Bailey Boys is a street gang based in Buffalo, New York in the Kensington, Buffalo and surrounding neighborhoods and was established around 2011. The gang is known for crimes of murder, robbery, and many different types of racketeering including drug trafficking.

== History ==
The Bailey Boys was founded in 2011 by several people, the gang was named after the street Bailey Avenue which stretches from downtown Buffalo and up to the lower areas of Amherst, New York and was also called the "most feared gang in Buffalo". The gang started earning infamy and notoriety after a shooting in Martin Luther King Jr. Park in 2012 near Genesse Street and Best Street, this was done spearheaded by Tariq Brown and it was realized afterwards that the gang's territory expanded to the areas of Winspear Avenue, the Kensington Expressway, Eggert Road and Main Street.

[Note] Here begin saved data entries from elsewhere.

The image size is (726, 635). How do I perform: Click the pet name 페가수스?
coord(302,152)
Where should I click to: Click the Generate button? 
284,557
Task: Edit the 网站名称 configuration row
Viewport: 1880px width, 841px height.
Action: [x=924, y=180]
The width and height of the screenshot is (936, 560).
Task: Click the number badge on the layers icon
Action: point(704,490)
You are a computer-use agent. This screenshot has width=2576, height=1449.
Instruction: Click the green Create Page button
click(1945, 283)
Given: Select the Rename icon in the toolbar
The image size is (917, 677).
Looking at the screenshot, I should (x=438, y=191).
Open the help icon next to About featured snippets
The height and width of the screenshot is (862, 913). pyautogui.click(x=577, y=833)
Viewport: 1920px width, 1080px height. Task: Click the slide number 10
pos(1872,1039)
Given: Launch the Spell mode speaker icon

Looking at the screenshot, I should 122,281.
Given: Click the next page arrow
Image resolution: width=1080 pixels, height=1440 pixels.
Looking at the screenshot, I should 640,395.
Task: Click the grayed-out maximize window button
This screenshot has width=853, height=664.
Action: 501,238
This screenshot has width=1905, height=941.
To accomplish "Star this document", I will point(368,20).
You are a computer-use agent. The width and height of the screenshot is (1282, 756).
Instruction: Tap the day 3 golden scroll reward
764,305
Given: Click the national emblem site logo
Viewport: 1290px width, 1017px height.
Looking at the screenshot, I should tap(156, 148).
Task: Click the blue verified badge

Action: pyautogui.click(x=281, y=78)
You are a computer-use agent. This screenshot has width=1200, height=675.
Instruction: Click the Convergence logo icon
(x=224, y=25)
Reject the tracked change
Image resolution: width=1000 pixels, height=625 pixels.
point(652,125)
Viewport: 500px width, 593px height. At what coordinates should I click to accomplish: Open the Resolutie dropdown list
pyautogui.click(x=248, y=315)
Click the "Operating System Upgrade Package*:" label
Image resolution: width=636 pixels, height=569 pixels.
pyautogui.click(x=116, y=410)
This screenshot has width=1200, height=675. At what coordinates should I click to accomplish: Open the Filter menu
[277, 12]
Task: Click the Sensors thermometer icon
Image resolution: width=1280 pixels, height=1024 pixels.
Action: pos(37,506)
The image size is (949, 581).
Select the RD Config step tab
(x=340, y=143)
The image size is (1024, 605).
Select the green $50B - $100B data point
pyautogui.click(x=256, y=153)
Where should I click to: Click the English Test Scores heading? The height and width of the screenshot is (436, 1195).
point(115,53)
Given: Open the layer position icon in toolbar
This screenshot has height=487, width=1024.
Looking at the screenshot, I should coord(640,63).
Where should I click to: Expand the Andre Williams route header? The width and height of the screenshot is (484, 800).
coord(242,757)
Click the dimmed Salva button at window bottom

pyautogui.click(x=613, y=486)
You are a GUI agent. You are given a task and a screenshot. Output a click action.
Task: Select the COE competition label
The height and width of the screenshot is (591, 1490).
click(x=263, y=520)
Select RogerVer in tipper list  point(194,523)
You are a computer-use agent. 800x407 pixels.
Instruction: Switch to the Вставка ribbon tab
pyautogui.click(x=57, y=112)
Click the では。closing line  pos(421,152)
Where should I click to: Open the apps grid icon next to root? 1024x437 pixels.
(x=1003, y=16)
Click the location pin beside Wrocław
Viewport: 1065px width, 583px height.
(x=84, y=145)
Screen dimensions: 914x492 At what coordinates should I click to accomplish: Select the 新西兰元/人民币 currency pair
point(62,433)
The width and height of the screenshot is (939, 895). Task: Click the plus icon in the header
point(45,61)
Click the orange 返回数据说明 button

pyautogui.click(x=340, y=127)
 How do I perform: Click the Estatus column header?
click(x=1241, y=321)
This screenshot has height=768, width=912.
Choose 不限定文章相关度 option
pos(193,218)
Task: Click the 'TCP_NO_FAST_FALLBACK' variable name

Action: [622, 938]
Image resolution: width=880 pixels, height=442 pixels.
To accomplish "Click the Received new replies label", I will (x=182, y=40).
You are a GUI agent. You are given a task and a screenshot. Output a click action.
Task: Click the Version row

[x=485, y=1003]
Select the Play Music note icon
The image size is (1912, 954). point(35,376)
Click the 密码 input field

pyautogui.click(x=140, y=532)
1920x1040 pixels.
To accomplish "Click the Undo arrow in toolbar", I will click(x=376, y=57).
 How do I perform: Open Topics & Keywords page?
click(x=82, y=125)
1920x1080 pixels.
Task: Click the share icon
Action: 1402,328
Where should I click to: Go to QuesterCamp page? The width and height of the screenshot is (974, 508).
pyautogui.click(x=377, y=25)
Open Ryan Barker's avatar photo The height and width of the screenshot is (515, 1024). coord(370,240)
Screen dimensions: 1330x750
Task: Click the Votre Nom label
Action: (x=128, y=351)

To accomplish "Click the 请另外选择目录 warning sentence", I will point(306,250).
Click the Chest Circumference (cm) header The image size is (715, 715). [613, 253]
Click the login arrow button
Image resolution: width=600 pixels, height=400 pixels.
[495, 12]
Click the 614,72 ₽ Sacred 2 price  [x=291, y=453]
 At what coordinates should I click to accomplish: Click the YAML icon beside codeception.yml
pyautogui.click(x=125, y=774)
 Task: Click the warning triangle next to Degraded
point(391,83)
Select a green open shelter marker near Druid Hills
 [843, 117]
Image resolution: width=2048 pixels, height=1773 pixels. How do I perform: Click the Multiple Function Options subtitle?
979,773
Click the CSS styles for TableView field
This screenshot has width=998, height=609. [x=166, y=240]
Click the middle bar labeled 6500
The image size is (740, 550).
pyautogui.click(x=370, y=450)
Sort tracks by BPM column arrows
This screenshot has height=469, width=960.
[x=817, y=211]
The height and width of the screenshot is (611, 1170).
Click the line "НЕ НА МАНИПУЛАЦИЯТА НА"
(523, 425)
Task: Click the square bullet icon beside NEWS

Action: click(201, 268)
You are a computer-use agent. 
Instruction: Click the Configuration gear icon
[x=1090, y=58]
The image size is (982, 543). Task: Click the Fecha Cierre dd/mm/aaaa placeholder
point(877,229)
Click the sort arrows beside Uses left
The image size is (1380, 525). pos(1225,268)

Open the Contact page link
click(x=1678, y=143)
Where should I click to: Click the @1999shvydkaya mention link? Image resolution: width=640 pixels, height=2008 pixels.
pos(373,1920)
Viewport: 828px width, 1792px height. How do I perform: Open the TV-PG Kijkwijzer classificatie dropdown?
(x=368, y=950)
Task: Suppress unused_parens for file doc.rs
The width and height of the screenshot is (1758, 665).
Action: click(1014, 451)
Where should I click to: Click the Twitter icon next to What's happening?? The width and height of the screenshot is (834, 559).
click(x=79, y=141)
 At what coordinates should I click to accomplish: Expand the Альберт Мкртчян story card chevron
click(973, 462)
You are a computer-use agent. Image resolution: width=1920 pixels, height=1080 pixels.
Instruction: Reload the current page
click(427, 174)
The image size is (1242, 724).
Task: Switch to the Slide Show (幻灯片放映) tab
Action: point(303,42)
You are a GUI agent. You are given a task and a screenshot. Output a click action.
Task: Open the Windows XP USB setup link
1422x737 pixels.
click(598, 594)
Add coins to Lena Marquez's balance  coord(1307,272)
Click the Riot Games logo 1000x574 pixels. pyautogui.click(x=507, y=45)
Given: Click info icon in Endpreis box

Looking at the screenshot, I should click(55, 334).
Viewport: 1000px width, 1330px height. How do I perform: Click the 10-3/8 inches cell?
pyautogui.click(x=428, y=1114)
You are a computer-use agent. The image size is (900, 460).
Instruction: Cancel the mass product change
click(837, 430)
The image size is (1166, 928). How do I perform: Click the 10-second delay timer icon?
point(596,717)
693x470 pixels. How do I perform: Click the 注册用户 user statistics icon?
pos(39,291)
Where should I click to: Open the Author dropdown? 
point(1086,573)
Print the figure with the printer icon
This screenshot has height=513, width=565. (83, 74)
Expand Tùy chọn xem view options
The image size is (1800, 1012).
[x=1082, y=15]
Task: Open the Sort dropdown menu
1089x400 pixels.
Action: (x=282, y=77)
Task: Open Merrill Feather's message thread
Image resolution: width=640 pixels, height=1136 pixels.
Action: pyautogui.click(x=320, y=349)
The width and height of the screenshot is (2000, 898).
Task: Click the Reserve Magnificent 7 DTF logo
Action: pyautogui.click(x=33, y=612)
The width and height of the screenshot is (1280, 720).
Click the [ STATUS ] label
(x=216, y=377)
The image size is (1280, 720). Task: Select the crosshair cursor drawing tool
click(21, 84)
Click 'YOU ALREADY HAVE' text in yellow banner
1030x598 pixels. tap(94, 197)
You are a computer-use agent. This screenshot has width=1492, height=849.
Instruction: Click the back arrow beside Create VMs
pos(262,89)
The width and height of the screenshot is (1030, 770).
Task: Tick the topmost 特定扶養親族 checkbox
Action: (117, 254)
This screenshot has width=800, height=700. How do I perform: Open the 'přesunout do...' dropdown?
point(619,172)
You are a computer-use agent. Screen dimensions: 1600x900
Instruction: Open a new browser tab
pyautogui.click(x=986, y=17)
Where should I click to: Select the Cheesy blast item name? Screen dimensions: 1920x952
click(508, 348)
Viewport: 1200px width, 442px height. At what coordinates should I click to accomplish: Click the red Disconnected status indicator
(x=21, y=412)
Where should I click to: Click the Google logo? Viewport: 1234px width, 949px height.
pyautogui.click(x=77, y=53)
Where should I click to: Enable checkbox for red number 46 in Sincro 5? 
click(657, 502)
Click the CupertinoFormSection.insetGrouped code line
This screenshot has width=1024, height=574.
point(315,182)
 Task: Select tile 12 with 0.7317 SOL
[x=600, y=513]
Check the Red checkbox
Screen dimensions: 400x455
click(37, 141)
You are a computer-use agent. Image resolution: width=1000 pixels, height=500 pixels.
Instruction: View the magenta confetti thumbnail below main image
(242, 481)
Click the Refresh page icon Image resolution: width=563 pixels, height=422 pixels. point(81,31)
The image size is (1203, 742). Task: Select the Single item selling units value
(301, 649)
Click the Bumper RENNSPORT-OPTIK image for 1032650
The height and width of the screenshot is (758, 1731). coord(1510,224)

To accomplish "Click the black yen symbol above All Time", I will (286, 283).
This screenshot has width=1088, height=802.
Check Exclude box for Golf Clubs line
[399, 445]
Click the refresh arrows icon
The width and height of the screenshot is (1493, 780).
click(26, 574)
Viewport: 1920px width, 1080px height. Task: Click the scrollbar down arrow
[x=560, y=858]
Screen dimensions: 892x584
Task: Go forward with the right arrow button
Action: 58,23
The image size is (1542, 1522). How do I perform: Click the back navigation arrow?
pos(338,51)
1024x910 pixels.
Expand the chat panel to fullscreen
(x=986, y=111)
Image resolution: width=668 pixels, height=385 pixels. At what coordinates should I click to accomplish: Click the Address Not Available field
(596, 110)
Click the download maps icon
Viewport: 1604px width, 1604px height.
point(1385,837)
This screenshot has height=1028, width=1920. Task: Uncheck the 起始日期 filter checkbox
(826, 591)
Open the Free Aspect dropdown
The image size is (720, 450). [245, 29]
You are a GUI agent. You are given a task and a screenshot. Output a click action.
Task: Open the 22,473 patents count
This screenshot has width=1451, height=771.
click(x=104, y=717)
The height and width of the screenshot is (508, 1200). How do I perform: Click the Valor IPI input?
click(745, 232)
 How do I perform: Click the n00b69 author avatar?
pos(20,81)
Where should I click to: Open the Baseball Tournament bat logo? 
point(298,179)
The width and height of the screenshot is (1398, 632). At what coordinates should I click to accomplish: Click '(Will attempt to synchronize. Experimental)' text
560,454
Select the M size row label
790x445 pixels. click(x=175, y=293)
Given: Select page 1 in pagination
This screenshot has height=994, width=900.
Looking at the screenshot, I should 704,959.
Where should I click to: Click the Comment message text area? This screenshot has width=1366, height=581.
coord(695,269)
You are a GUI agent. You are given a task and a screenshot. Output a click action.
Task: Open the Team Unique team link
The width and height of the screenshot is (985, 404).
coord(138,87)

In the same year, another member of the gang by the name of Raymel Weeden would shoot and kill Fred Rozier on February, which in 2018, he would plead guilty to the murder. A year after this shooting, the gang as a collective would be charged with "rampant" drug dealing, four murders, and 14 attempted murders.

In 2018, the leader of the Bailey Boys, Kenneth Pettway Jr., was arrested by federal agents for drug conspiracy and violations of the Racketeer Influenced and Corrupt Organizations Act. He supplied narcotics including crack cocaine, heroin and cannabis even beforehand warrants were executed in which federal agents searched for drugs and drug paraphernalia on January 18, 2012. Around 14 Bailey Boys have been indicted, including Kenneth himself.